Embedding Model

The embedding model converts documents into vector representations for efficient retrieval, and is what all operations within a document store revolve around. Users can choose between local and remote models depending on their performance, cost, and privacy requirements.

Any ONNX-compatible model available on Hugging Face can be specified, and will be automatically downloaded to each Coherence RAG cluster member, and run locally using ONNX Runtime.

The syntax used to specify the model is `<provider>/<modelName>`. In the configuration example above, `sentence-transformers` is the provider, while the `all-mpnet-base-v2` is the model name. Not coincidentally, this matches exactly what you get when you click on the 'Copy model name to clipboard' link next to the model name on Hugging Face.

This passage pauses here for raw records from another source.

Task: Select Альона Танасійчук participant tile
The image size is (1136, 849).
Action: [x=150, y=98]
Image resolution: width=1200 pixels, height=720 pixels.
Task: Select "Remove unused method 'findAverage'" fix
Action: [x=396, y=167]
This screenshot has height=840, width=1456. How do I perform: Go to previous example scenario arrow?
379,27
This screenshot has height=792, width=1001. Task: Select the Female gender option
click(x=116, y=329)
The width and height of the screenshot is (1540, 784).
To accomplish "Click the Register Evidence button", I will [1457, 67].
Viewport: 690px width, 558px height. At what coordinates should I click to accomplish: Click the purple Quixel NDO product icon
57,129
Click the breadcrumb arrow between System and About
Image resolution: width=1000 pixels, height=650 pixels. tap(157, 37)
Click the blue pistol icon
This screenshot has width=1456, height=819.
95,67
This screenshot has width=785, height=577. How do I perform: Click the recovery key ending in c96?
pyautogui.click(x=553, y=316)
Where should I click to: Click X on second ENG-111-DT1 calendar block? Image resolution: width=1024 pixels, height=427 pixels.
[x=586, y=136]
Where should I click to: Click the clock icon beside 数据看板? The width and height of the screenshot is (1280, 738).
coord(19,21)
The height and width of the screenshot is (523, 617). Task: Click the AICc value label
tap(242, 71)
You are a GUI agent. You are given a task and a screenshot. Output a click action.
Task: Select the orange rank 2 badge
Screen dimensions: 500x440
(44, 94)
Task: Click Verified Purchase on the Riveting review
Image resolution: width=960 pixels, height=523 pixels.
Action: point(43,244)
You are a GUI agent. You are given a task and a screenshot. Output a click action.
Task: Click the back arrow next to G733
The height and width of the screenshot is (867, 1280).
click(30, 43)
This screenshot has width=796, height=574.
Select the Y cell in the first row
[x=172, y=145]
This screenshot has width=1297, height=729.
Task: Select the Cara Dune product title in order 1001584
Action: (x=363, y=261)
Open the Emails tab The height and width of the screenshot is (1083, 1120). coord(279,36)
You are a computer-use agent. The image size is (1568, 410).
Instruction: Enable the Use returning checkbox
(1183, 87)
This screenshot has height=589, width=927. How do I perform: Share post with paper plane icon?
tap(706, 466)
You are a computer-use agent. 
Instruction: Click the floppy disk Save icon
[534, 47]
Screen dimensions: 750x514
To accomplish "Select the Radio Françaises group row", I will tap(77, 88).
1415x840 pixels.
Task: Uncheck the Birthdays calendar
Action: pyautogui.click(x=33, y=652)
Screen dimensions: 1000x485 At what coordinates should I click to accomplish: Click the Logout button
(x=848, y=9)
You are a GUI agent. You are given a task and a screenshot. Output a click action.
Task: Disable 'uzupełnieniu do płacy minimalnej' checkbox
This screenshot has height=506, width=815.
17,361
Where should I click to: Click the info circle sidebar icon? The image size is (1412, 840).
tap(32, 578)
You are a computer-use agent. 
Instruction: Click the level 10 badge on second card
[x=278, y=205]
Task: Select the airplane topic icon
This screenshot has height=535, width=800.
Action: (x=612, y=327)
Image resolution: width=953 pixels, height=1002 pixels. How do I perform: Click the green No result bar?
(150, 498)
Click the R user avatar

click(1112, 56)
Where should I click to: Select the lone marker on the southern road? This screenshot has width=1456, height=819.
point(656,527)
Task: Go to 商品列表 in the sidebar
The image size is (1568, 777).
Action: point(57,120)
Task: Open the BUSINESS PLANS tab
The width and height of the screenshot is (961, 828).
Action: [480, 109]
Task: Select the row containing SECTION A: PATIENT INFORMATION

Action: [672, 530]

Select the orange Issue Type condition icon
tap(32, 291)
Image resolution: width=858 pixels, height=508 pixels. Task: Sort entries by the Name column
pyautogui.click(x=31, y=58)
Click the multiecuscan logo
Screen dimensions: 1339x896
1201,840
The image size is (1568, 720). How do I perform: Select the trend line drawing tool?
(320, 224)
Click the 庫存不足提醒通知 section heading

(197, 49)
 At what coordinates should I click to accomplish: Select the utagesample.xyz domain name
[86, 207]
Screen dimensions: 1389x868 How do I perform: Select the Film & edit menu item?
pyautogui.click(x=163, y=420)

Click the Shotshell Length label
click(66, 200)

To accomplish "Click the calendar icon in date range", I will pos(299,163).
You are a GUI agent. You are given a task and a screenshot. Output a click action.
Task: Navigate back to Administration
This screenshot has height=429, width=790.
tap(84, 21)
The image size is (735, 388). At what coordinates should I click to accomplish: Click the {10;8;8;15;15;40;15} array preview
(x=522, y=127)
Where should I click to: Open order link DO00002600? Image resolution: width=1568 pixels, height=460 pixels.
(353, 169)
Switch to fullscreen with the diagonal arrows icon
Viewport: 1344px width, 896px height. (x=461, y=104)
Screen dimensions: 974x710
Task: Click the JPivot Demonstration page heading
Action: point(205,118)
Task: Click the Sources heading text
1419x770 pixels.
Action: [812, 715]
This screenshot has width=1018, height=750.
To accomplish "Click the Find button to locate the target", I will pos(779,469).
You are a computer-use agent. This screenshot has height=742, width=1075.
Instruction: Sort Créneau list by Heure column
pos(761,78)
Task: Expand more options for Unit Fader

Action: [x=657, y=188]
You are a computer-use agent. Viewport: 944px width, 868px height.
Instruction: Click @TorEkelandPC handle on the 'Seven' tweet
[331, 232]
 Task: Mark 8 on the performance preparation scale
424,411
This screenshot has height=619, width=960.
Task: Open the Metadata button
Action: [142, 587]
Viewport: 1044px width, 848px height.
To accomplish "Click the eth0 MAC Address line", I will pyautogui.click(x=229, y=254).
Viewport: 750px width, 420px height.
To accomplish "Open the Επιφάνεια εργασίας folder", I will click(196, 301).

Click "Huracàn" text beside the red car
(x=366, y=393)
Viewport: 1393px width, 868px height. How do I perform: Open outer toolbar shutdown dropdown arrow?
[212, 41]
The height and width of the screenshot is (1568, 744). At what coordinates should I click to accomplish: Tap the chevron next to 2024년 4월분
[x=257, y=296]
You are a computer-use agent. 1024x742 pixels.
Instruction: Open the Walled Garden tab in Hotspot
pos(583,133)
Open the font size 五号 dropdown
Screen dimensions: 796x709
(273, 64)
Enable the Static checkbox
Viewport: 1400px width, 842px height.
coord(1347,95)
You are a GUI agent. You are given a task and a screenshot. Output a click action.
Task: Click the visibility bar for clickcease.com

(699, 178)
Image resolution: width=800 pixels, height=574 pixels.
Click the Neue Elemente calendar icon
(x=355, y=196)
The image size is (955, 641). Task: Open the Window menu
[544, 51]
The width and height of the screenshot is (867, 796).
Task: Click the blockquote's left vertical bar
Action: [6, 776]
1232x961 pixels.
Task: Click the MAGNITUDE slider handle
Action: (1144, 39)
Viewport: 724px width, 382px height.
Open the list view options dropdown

The remote models use the same syntax, but in this case the provider is the name of the cloud provider hosting the model, such as `OCI` or `OpenAI` , while the model name is the actual name of the model as defined by the provider, such as `cohere.embed-multilingual-v3.0` for OCI, or `text-embedding-3-small` for OpenAI.

Coherence RAG also supports Ollama, which provides somewhat a hybrid approach: a self-hosted remote model. To use Ollama hosted model, you would use `ollama` as the provider name, and the actual name of the model hosted in Ollama as the model name.